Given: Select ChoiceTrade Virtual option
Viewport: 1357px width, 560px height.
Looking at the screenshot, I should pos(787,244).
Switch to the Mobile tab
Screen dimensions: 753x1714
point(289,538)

— Work instruction —
Output the whole listing exactly as given.

— Answer to this problem —
Given: Select ChoiceTrade Virtual option
Viewport: 1357px width, 560px height.
Looking at the screenshot, I should pos(787,244).
Switch to the Mobile tab
Screen dimensions: 753x1714
point(289,538)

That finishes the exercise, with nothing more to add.